Biological Image Analysis via Matrix Approximation
Jieping Ye (Arizona State University, USA), Ravi Janardan (University of Minnesota, USA) and Sudhir Kumar (Arizona State University, USA)
Copyright: © 2009
Understanding the roles of genes and their interactions is one of the central challenges in genome research. One popular approach is based on the analysis of microarray gene expression data (Golub et al., 1999; White, et al., 1999; Oshlack et al., 2007). By their very nature, these data often do not capture spatial patterns of individual gene expressions, which is accomplished by direct visualization of the presence or absence of gene products (mRNA or protein) (e.g., Tomancak et al., 2002; Christiansen et al., 2006). For instance, the gene expression pattern images of a Drosophila melanogaster embryo capture the spatial and temporal distribution of gene expression patterns at a given developmental stage (Bownes, 1975; Tsai et al., 1998; Myasnikova et al., 2002; Harmon et al., 2007). The identification of genes showing spatial overlaps in their expression patterns is fundamentally important to formulating and testing gene interaction hypotheses (Kumar et al., 2002; Tomancak et al., 2002; Gurunathan et al., 2004; Peng & Myers, 2004; Pan et al., 2006). Recent high-throughput experiments of Drosophila have produced over fifty thousand images (http://www. fruitfly.org/cgi-bin/ex/insitu.pl). It is thus desirable to design efficient computational approaches that can automatically retrieve images with overlapping expression patterns. There are two primary ways of accomplishing this task. In one approach, gene expression patterns are described using a controlled vocabulary, and images containing overlapping patterns are found based on the similarity of textual annotations. In the second approach, the most similar expression patterns are identified by a direct comparison of image content, emulating the visual inspection carried out by biologists [(Kumar et al., 2002); see also www.flyexpress.net]. The direct comparison of image content is expected to be complementary to, and more powerful than, the controlled vocabulary approach, because it is unlikely that all attributes of an expression pattern can be completely captured via textual descriptions. Hence, to facilitate the efficient and widespread use of such datasets, there is a significant need for sophisticated, high-performance, informatics-based solutions for the analysis of large collections of biological images.

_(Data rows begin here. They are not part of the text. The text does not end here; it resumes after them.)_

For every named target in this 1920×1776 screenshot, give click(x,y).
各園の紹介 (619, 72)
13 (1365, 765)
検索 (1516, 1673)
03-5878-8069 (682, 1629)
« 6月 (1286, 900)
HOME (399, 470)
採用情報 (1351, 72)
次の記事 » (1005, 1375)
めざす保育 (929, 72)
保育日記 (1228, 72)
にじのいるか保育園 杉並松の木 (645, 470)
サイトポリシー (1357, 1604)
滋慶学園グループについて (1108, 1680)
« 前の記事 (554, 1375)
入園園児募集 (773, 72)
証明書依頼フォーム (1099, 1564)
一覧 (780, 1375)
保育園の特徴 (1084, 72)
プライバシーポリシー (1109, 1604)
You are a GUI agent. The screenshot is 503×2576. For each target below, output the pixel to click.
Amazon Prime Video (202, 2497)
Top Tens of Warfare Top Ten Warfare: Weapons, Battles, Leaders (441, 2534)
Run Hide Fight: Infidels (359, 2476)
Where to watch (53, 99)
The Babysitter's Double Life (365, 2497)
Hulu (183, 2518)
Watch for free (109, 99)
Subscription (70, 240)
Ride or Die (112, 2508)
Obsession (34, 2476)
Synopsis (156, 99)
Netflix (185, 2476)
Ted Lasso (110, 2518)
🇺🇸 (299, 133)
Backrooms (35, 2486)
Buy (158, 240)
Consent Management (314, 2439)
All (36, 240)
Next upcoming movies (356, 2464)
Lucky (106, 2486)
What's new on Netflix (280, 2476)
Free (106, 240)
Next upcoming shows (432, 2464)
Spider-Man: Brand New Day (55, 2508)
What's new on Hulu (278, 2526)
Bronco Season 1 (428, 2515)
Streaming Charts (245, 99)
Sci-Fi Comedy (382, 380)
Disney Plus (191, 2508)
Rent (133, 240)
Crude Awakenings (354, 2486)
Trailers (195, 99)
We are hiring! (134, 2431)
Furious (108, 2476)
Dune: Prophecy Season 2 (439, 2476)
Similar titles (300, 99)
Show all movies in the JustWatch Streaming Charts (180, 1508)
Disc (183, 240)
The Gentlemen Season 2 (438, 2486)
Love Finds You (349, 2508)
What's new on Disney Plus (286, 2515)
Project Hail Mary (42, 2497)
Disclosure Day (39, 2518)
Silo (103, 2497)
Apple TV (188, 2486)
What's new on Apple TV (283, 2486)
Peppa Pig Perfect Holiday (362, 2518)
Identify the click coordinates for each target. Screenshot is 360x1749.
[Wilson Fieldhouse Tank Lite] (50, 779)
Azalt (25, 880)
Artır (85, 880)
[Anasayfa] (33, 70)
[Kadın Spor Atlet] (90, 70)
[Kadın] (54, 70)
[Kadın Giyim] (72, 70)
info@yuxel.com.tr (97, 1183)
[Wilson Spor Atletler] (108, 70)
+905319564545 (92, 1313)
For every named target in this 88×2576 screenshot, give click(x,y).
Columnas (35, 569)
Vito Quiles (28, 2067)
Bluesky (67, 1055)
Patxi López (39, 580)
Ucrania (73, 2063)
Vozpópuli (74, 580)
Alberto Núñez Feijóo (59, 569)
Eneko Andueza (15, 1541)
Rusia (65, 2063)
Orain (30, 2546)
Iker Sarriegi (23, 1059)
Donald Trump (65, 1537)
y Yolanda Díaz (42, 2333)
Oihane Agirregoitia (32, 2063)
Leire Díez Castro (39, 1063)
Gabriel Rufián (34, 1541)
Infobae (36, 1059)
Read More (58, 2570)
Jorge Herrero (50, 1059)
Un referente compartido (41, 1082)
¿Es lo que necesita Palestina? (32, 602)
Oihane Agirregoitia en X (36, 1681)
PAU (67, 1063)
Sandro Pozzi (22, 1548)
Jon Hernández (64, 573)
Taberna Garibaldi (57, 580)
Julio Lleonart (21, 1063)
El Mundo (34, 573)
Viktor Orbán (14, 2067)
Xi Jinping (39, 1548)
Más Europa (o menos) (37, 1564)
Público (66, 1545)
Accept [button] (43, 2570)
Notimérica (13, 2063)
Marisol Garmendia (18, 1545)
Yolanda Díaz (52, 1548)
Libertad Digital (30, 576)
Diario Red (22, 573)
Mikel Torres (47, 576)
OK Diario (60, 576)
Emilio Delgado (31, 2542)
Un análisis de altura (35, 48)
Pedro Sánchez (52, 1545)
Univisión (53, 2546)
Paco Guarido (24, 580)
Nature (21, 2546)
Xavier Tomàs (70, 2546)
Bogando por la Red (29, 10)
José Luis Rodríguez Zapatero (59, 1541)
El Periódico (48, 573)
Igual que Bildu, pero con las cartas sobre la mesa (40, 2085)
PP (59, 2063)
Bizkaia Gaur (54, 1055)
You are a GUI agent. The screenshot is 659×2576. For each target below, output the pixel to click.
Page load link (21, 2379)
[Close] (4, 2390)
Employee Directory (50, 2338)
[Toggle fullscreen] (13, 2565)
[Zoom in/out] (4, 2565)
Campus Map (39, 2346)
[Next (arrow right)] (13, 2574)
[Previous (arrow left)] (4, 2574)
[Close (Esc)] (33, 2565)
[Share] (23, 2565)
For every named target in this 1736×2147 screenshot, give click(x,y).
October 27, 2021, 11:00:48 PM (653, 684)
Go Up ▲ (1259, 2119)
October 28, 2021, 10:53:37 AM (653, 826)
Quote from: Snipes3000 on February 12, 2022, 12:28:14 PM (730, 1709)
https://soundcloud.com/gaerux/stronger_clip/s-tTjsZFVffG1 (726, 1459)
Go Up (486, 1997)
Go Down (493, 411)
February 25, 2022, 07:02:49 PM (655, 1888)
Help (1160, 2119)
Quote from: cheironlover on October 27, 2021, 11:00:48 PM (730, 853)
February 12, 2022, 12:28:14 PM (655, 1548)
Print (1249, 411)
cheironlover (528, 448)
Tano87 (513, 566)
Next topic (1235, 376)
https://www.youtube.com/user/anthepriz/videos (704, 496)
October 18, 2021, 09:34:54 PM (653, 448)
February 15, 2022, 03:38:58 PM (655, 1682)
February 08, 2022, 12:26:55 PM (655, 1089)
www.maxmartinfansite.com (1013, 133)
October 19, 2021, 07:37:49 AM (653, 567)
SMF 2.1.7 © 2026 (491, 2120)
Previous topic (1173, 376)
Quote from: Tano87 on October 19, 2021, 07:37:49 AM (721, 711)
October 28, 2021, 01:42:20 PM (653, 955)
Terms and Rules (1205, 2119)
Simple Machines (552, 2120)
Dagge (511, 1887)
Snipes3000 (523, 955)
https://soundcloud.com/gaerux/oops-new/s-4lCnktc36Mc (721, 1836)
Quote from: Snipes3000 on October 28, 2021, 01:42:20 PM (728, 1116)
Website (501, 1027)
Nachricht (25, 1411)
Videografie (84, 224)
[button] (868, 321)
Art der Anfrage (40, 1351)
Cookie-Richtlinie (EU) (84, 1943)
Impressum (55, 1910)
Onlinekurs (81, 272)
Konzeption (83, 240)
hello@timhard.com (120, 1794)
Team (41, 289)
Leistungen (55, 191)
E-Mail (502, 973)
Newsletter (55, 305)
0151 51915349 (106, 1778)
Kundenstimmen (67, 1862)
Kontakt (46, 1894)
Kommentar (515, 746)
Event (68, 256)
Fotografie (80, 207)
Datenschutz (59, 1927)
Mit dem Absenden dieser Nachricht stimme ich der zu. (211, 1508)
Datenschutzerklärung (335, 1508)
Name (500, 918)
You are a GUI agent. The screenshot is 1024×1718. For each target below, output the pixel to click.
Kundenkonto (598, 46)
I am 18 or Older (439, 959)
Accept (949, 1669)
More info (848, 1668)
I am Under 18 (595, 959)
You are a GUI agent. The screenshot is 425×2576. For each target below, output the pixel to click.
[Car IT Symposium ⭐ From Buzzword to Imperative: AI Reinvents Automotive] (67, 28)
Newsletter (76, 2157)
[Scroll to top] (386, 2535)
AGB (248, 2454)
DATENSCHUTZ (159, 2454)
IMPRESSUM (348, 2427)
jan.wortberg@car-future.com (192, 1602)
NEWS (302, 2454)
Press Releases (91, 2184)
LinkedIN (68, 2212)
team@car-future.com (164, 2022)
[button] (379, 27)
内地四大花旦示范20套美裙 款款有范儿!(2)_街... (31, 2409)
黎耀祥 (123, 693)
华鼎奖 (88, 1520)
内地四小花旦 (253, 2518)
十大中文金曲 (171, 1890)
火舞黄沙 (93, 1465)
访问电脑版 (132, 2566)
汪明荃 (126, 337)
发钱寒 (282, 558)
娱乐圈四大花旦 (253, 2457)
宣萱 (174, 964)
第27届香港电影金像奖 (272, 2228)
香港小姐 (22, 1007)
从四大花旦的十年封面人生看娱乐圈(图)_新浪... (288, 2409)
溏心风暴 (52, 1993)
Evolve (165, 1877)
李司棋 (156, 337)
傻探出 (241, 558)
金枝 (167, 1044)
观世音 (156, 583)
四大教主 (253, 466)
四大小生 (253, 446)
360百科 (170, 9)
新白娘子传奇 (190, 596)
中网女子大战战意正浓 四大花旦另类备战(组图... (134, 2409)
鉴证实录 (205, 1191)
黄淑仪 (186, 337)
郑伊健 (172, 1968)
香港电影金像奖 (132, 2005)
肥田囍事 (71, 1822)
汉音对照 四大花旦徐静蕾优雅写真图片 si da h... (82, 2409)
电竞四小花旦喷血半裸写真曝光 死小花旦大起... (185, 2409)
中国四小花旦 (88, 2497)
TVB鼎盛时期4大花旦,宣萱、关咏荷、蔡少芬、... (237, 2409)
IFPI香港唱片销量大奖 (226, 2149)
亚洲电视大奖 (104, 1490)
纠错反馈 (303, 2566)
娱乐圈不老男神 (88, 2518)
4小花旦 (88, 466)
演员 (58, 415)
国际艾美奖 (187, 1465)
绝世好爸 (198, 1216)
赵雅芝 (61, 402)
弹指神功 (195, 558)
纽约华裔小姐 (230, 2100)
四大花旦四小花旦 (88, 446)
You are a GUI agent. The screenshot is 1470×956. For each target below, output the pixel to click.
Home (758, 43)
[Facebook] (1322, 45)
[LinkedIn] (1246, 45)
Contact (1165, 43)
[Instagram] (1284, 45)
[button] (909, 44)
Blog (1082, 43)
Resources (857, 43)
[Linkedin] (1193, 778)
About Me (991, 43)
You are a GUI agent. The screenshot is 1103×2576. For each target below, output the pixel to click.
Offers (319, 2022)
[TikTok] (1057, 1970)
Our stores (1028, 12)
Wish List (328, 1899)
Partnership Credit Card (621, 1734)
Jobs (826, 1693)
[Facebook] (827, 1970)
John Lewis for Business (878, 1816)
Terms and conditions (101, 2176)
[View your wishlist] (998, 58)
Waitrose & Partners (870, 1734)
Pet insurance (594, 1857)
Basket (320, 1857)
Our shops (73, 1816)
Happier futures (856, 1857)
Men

The identification of overlapping expression patterns is critically dependent on a pre-defined pattern similarity between the standardized images. Quantifying pattern similarity requires deriving a vector of features that describes the image content (gene expression and localization patterns). We have previously derived a binary feature vector (BFV) in which a threshold value of intensity is used to decide the presence or absence of expression at each pixel coordinate, because our primary focus is to find image pairs with the highest spatial similarities (Kumar et al., 2002; Gurunathan et al., 2004). This feature vector approach performs quite well for detecting overlapping expression patterns from early stage images. However, the BFV representation does not utilize the gradations in the intensity of gene expression because it gives the same weight to all pixels with greater intensity than the cut-off value. As a result, small regions without expression or with faint expression may be ignored, and areas containing mere noise may influence image similarity estimates. Pattern similarity based on the vector of pixel intensities (of expression) has been examined by Peng & Myers (2004), and their early experimental results appeared to be promising. Peng & Myers (2004) model each image using the Gaussian Mixture Model (GMM) (McLachlan& Peel, 2000), and they evaluate the similarity between images based on patterns captured by GMMs. However, this approach is computationally expensive.